* _WORK TO BE COMPLETED_: A word-for-word restatement of the data is what is needed.

BEGIN DATA IN THIS EXERCISE

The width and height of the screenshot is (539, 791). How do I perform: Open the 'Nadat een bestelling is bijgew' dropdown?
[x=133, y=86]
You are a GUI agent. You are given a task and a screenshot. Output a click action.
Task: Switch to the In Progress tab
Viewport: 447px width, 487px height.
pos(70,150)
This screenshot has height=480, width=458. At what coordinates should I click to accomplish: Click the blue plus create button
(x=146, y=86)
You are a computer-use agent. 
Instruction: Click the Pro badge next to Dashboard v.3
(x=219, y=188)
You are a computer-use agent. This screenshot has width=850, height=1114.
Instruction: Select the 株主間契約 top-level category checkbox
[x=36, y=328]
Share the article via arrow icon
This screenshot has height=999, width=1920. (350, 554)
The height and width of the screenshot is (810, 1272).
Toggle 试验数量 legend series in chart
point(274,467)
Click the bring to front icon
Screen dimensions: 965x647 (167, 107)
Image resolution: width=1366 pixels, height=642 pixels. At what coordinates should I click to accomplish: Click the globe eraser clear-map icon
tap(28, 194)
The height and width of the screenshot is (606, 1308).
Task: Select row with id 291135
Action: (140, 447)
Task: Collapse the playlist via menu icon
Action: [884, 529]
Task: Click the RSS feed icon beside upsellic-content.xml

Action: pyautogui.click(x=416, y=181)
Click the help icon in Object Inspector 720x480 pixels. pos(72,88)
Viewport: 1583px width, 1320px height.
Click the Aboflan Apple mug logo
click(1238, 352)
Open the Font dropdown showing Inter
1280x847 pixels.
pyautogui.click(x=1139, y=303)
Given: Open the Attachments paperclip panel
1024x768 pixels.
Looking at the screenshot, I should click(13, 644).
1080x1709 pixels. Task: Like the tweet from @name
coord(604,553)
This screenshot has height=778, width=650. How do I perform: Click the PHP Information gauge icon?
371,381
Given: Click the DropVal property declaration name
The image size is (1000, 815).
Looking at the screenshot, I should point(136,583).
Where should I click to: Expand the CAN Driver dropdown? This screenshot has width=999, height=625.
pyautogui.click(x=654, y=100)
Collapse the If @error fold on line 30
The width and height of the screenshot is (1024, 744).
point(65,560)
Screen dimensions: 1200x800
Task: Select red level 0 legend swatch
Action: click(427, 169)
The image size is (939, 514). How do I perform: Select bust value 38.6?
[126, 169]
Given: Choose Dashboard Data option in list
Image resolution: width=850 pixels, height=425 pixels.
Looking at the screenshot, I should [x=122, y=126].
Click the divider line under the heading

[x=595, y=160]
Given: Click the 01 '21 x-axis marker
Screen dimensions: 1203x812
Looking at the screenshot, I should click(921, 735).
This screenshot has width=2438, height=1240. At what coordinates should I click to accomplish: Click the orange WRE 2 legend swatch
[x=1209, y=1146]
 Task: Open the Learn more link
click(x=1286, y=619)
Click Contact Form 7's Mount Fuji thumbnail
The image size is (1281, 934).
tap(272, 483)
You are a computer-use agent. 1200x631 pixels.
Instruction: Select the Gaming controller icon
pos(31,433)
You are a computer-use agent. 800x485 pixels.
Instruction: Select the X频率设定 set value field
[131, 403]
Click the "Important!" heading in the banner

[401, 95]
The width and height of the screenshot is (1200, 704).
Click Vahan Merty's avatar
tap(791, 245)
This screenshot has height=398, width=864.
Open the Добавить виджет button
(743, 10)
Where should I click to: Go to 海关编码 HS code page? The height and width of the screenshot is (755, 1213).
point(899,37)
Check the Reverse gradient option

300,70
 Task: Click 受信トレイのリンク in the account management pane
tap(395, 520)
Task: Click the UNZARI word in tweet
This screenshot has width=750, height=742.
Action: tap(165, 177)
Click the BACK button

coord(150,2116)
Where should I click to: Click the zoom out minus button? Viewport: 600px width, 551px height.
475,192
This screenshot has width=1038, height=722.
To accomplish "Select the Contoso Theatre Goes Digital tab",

END DATA IN THIS EXERCISE

* _RESULT OF THIS EXERCISE_:
The width and height of the screenshot is (539, 791). How do I perform: Open the 'Nadat een bestelling is bijgew' dropdown?
[x=133, y=86]
You are a GUI agent. You are given a task and a screenshot. Output a click action.
Task: Switch to the In Progress tab
Viewport: 447px width, 487px height.
pos(70,150)
This screenshot has height=480, width=458. At what coordinates should I click to accomplish: Click the blue plus create button
(x=146, y=86)
You are a computer-use agent. 
Instruction: Click the Pro badge next to Dashboard v.3
(x=219, y=188)
You are a computer-use agent. This screenshot has width=850, height=1114.
Instruction: Select the 株主間契約 top-level category checkbox
[x=36, y=328]
Share the article via arrow icon
This screenshot has height=999, width=1920. (350, 554)
The height and width of the screenshot is (810, 1272).
Toggle 试验数量 legend series in chart
point(274,467)
Click the bring to front icon
Screen dimensions: 965x647 (167, 107)
Image resolution: width=1366 pixels, height=642 pixels. At what coordinates should I click to accomplish: Click the globe eraser clear-map icon
tap(28, 194)
The height and width of the screenshot is (606, 1308).
Task: Select row with id 291135
Action: (140, 447)
Task: Collapse the playlist via menu icon
Action: [884, 529]
Task: Click the RSS feed icon beside upsellic-content.xml

Action: pyautogui.click(x=416, y=181)
Click the help icon in Object Inspector 720x480 pixels. pos(72,88)
Viewport: 1583px width, 1320px height.
Click the Aboflan Apple mug logo
click(1238, 352)
Open the Font dropdown showing Inter
1280x847 pixels.
pyautogui.click(x=1139, y=303)
Given: Open the Attachments paperclip panel
1024x768 pixels.
Looking at the screenshot, I should click(13, 644).
1080x1709 pixels. Task: Like the tweet from @name
coord(604,553)
This screenshot has height=778, width=650. How do I perform: Click the PHP Information gauge icon?
371,381
Given: Click the DropVal property declaration name
The image size is (1000, 815).
Looking at the screenshot, I should point(136,583).
Where should I click to: Expand the CAN Driver dropdown? This screenshot has width=999, height=625.
pyautogui.click(x=654, y=100)
Collapse the If @error fold on line 30
The width and height of the screenshot is (1024, 744).
point(65,560)
Screen dimensions: 1200x800
Task: Select red level 0 legend swatch
Action: click(427, 169)
The image size is (939, 514). How do I perform: Select bust value 38.6?
[126, 169]
Given: Choose Dashboard Data option in list
Image resolution: width=850 pixels, height=425 pixels.
Looking at the screenshot, I should [x=122, y=126].
Click the divider line under the heading

[x=595, y=160]
Given: Click the 01 '21 x-axis marker
Screen dimensions: 1203x812
Looking at the screenshot, I should click(921, 735).
This screenshot has width=2438, height=1240. At what coordinates should I click to accomplish: Click the orange WRE 2 legend swatch
[x=1209, y=1146]
 Task: Open the Learn more link
click(x=1286, y=619)
Click Contact Form 7's Mount Fuji thumbnail
The image size is (1281, 934).
tap(272, 483)
You are a computer-use agent. 1200x631 pixels.
Instruction: Select the Gaming controller icon
pos(31,433)
You are a computer-use agent. 800x485 pixels.
Instruction: Select the X频率设定 set value field
[131, 403]
Click the "Important!" heading in the banner

[401, 95]
The width and height of the screenshot is (1200, 704).
Click Vahan Merty's avatar
tap(791, 245)
This screenshot has height=398, width=864.
Open the Добавить виджет button
(743, 10)
Where should I click to: Go to 海关编码 HS code page? The height and width of the screenshot is (755, 1213).
point(899,37)
Check the Reverse gradient option

300,70
 Task: Click 受信トレイのリンク in the account management pane
tap(395, 520)
Task: Click the UNZARI word in tweet
This screenshot has width=750, height=742.
Action: tap(165, 177)
Click the BACK button

coord(150,2116)
Where should I click to: Click the zoom out minus button? Viewport: 600px width, 551px height.
475,192
This screenshot has width=1038, height=722.
To accomplish "Select the Contoso Theatre Goes Digital tab",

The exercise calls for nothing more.